SISKINS’ GOLD–The siskins’s wings have much more yellow tint now than last fall. The most yellow appears on the wings of the male adults, I suspect. Some morning soon I will awaken as usual, but there will be a gaping vacancy. I may not sense it at first , but as the morning wears on and a couple of juncos, then the Sing Sparrow, maybe a Bewick’s all pass before the window, my brain will suddenly recognize the season is over, the siskin flock has gone back into the mountains. The vacancy will last all summer, and may not be filled for years as these guys are not predictable outside breeding season.


GOLDEN-CROWNED SPARROW, at Fairview. I took his picture because any day the GCs will be gone, like the siskins–back to the mountain forests. They are molting now and the crown looks a little scuzzy.

MOMS ON EGGS, Fairview.

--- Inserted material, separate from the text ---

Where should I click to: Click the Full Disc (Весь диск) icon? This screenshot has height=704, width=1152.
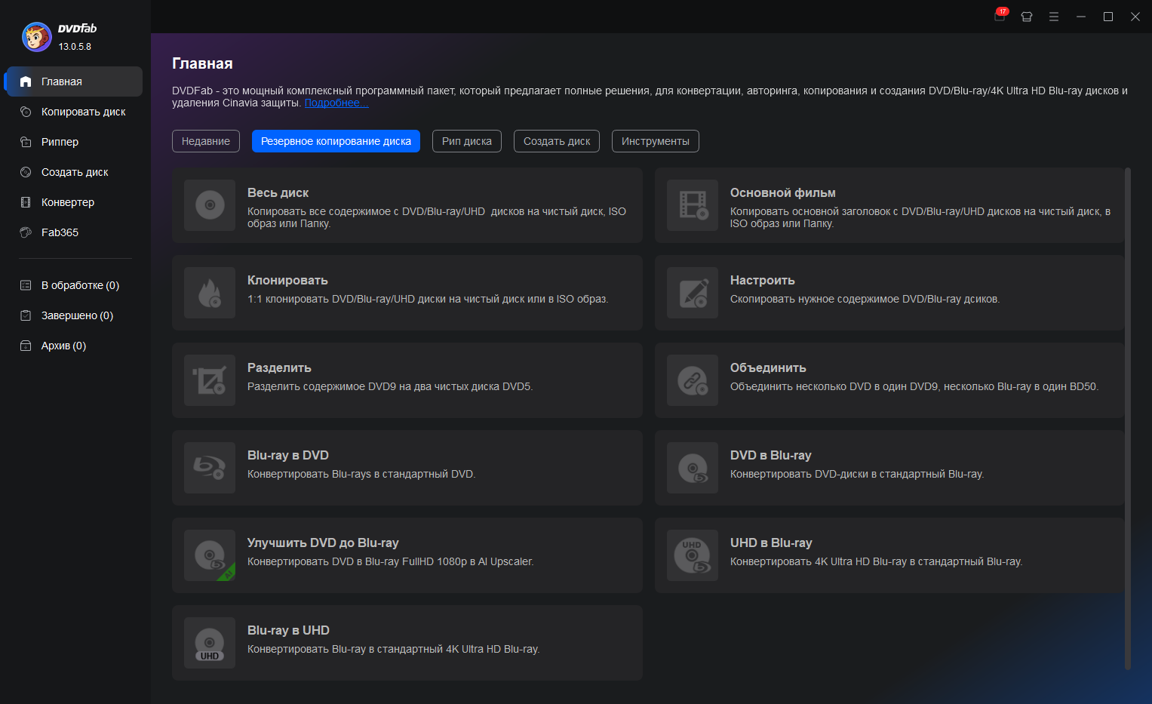coord(210,205)
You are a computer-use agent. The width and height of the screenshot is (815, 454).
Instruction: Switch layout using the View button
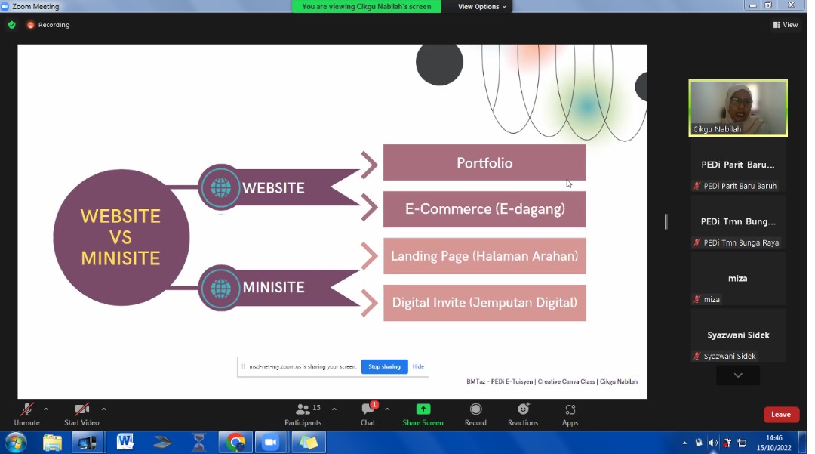785,25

One on an island, the other in the mesh cage…and she looks at me, “Who you starin’ at there. bub?”


FAWN-LILIES AT DEEPWOOD–The never willingly face you, always looking down and away.

The only butterflies I have seen so far are cabbage whites.

954 Ratcliff Drive SE, Marion, Oregon, US
Apr 3, 2021
17 species

Eurasian Collared-Dove  1
Northern Flicker  1
California Scrub-Jay  X
American Crow  X
Black-capped Chickadee  2
Bushtit  2
Ruby-crowned Kinglet  1
Bewick’s Wren  1
European Starling  X
House Sparrow  X
Pine Siskin  60
American Goldfinch  1
Dark-eyed Junco  X
White-crowned Sparrow  1
Song Sparrow  1
Orange-crowned Warbler  1     first sighting of the year
Yellow-rumped Warbler  1

Fairview Wetlands
Apr 3, 2021
24 species

Cackling Goose  150
Canada Goose  3     females in nests
Northern Shoveler  50
Gadwall  12
Mallard  40
Northern Pintail  8
Green-winged Teal  75
Ring-necked Duck  4
Bufflehead  15
Anna’s Hummingbird  1
American Coot  35     high count for this year so far
Killdeer  3
Turkey Vulture  2
Cooper’s Hawk  1
California Scrub-Jay  2
American Crow  3
European Starling  X
American Robin  3
White-crowned Sparrow  2
Golden-crowned Sparrow  8
Song Sparrow  2
Spotted Towhee  2
Red-winged Blackbird  16
Yellow-rumped Warbler  1


  1. I’ve had an orange crowned warbler here in Sublimity for most of this winter; showed up late last winter, too.